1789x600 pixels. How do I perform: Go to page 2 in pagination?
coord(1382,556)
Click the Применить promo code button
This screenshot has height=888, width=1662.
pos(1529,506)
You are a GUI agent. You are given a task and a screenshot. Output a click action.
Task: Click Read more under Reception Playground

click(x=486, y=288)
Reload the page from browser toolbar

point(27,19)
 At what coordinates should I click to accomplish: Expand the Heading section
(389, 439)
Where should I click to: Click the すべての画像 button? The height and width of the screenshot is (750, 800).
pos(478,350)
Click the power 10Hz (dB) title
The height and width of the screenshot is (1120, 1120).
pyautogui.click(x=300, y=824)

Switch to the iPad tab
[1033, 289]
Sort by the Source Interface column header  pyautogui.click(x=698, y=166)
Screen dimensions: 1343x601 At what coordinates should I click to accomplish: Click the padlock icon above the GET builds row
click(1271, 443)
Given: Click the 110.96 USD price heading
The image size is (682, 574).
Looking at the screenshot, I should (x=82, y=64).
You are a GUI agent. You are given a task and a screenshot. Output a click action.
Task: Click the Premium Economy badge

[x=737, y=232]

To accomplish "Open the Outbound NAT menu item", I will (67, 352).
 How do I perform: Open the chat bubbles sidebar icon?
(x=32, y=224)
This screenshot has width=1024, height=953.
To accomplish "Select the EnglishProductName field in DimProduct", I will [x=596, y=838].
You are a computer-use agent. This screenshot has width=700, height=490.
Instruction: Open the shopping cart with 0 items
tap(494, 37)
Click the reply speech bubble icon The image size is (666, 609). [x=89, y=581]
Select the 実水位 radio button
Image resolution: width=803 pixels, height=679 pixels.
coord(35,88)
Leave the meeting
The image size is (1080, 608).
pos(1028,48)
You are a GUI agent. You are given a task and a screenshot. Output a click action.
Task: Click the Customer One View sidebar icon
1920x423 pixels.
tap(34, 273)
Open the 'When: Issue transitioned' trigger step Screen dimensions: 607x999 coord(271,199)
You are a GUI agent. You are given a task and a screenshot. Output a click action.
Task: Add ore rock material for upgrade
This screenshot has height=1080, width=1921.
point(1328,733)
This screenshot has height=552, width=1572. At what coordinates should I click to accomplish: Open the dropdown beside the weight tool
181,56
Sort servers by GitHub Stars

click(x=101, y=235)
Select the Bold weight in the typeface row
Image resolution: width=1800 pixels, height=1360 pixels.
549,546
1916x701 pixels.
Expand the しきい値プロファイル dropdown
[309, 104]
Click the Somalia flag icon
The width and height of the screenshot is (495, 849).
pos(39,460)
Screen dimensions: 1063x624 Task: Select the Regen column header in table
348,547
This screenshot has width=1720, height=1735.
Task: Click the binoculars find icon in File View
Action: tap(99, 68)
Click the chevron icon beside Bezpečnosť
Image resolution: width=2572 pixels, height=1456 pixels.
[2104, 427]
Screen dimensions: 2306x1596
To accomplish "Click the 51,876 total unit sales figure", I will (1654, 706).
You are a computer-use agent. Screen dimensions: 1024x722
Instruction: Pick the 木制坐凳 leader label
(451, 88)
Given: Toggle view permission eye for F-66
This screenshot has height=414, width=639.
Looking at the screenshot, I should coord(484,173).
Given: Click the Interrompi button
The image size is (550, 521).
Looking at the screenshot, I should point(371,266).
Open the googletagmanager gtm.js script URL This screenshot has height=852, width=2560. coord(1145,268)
-=-=-
Your goal: Every record above must be printed again exactly.

Solved problem:
1789x600 pixels. How do I perform: Go to page 2 in pagination?
coord(1382,556)
Click the Применить promo code button
This screenshot has height=888, width=1662.
pos(1529,506)
You are a GUI agent. You are given a task and a screenshot. Output a click action.
Task: Click Read more under Reception Playground

click(x=486, y=288)
Reload the page from browser toolbar

point(27,19)
 At what coordinates should I click to accomplish: Expand the Heading section
(389, 439)
Where should I click to: Click the すべての画像 button? The height and width of the screenshot is (750, 800).
pos(478,350)
Click the power 10Hz (dB) title
The height and width of the screenshot is (1120, 1120).
pyautogui.click(x=300, y=824)

Switch to the iPad tab
[1033, 289]
Sort by the Source Interface column header  pyautogui.click(x=698, y=166)
Screen dimensions: 1343x601 At what coordinates should I click to accomplish: Click the padlock icon above the GET builds row
click(1271, 443)
Given: Click the 110.96 USD price heading
The image size is (682, 574).
Looking at the screenshot, I should (x=82, y=64).
You are a GUI agent. You are given a task and a screenshot. Output a click action.
Task: Click the Premium Economy badge

[x=737, y=232]

To accomplish "Open the Outbound NAT menu item", I will (67, 352).
 How do I perform: Open the chat bubbles sidebar icon?
(x=32, y=224)
This screenshot has width=1024, height=953.
To accomplish "Select the EnglishProductName field in DimProduct", I will [x=596, y=838].
You are a computer-use agent. This screenshot has width=700, height=490.
Instruction: Open the shopping cart with 0 items
tap(494, 37)
Click the reply speech bubble icon The image size is (666, 609). [x=89, y=581]
Select the 実水位 radio button
Image resolution: width=803 pixels, height=679 pixels.
coord(35,88)
Leave the meeting
The image size is (1080, 608).
pos(1028,48)
You are a GUI agent. You are given a task and a screenshot. Output a click action.
Task: Click the Customer One View sidebar icon
1920x423 pixels.
tap(34, 273)
Open the 'When: Issue transitioned' trigger step Screen dimensions: 607x999 coord(271,199)
You are a GUI agent. You are given a task and a screenshot. Output a click action.
Task: Add ore rock material for upgrade
This screenshot has height=1080, width=1921.
point(1328,733)
This screenshot has height=552, width=1572. At what coordinates should I click to accomplish: Open the dropdown beside the weight tool
181,56
Sort servers by GitHub Stars

click(x=101, y=235)
Select the Bold weight in the typeface row
Image resolution: width=1800 pixels, height=1360 pixels.
549,546
1916x701 pixels.
Expand the しきい値プロファイル dropdown
[309, 104]
Click the Somalia flag icon
The width and height of the screenshot is (495, 849).
pos(39,460)
Screen dimensions: 1063x624 Task: Select the Regen column header in table
348,547
This screenshot has width=1720, height=1735.
Task: Click the binoculars find icon in File View
Action: tap(99, 68)
Click the chevron icon beside Bezpečnosť
Image resolution: width=2572 pixels, height=1456 pixels.
[2104, 427]
Screen dimensions: 2306x1596
To accomplish "Click the 51,876 total unit sales figure", I will (1654, 706).
You are a computer-use agent. Screen dimensions: 1024x722
Instruction: Pick the 木制坐凳 leader label
(451, 88)
Given: Toggle view permission eye for F-66
This screenshot has height=414, width=639.
Looking at the screenshot, I should coord(484,173).
Given: Click the Interrompi button
The image size is (550, 521).
Looking at the screenshot, I should point(371,266).
Open the googletagmanager gtm.js script URL This screenshot has height=852, width=2560. coord(1145,268)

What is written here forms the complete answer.